◆ What the exercise asks: Print the data once more, exactly as supplied.
+ + +
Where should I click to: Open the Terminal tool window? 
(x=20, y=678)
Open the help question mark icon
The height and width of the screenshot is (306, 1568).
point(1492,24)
+ + +
◆ Task response:
Where should I click to: Open the Terminal tool window? 
(x=20, y=678)
Open the help question mark icon
The height and width of the screenshot is (306, 1568).
point(1492,24)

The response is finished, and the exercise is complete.